____ Texte fourni

Exploitation et sévices sexuels

57. Le Comité est préoccupé par le nombre croissant d'enfants, garçons et filles, qui sont victimes d'une exploitation sexuelle à des fins commerciales, comprenant la prostitution et la pornographie. L'insuffisance des programmes de réadaptation physique et psychologique et de réinsertion sociale de ces enfants est également un motif de préoccupation.

58. Compte tenu de l'article 34 et d'autres articles connexes de la Convention, le Comité recommande à l'État partie de mener des études visant à mettre en évidence l'ampleur du problème et à mettre en œuvre des politiques et mesures appropriées, y compris en faveur de la réadaptation physique et psychologique et de la réintégration sociale des victimes.

Il lui recommande de tenir compte des recommandations formulées dans le Programme d'action adopté au Congrès mondial contre l'exploitation sexuelle des enfants à des fins commerciales tenu à Stockholm en 1996.

________
____ Données fournies

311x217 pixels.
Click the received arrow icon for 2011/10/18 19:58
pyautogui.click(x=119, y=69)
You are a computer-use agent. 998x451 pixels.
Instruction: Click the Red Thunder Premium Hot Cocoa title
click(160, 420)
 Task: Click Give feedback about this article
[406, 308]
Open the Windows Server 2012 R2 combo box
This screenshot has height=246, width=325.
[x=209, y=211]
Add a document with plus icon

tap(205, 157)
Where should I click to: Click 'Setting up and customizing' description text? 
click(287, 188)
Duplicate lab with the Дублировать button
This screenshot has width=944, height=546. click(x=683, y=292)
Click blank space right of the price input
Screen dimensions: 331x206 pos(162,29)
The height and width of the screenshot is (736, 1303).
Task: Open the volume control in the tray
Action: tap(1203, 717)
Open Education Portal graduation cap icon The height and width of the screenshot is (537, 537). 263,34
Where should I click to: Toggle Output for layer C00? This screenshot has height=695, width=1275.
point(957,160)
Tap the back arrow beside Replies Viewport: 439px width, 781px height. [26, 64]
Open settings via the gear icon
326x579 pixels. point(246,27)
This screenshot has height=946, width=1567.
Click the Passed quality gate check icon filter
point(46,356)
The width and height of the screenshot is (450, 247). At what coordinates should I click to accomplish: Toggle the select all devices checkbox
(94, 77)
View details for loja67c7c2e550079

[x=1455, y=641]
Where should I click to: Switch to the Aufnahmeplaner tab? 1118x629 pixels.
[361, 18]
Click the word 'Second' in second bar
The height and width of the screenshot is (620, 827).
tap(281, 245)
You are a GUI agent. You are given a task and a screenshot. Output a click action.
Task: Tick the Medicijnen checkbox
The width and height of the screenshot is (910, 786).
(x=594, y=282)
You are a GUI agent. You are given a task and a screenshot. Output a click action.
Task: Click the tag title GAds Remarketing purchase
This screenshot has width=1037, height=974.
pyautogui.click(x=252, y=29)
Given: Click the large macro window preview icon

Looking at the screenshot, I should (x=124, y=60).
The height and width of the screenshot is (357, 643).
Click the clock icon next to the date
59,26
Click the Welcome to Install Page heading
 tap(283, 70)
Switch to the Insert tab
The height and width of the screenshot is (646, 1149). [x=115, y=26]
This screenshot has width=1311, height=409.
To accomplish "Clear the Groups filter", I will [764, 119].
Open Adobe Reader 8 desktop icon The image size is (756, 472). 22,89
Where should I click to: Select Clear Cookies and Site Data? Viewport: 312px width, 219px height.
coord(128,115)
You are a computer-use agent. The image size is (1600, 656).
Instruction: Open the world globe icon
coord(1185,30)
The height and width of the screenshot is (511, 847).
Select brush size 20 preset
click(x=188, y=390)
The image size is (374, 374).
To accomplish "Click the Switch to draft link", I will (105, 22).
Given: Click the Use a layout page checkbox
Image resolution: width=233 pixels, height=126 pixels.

________

- _Travail à faire_
1. D'après le texte sur l'exploitation sexuelle des enfants, dans quelle ville et en quelle année s'est tenu le Congrès mondial contre l'exploitation sexuelle des enfants à des fins commerciales ?
2. Recopiez le passage du texte sur l'exploitation sexuelle des enfants, de « 57. Le Comité » à « motif de préoccupation. ».
3. Rédigez la suite du texte sur l'exploitation sexuelle des enfants à partir de sa dernière phrase.

- _Réponses proposées_
1. À Stockholm, en 1996.

2.
57. Le Comité est préoccupé par le nombre croissant d'enfants, garçons et filles, qui sont victimes d'une exploitation sexuelle à des fins commerciales, comprenant la prostitution et la pornographie. L'insuffisance des programmes de réadaptation physique et psychologique et de réinsertion sociale de ces enfants est également un motif de préoccupation.

3.
Administration de la justice pour mineurs

59. Le Comité se déclare préoccupé par :

a) L'inefficience et l'inefficacité de l'administration de la justice pour mineurs et en particulier son incompatibilité avec les dispositions de la Convention ainsi qu'avec d'autres normes pertinentes des Nations Unies;

b) La durée de la détention provisoire;

c) La détention de mineurs dans des établissements pour adultes; les mauvaises conditions dans les centres de détention; le manque de services appropriés pour les enfants, et en particulier les filles, en situation de conflit avec la loi; le nombre limité de personnes qualifiées pour s'occuper des enfants dans ce contexte, et l'absence de mécanisme pour l'examen des plaintes émanant d'enfants dont les droits ont été violés.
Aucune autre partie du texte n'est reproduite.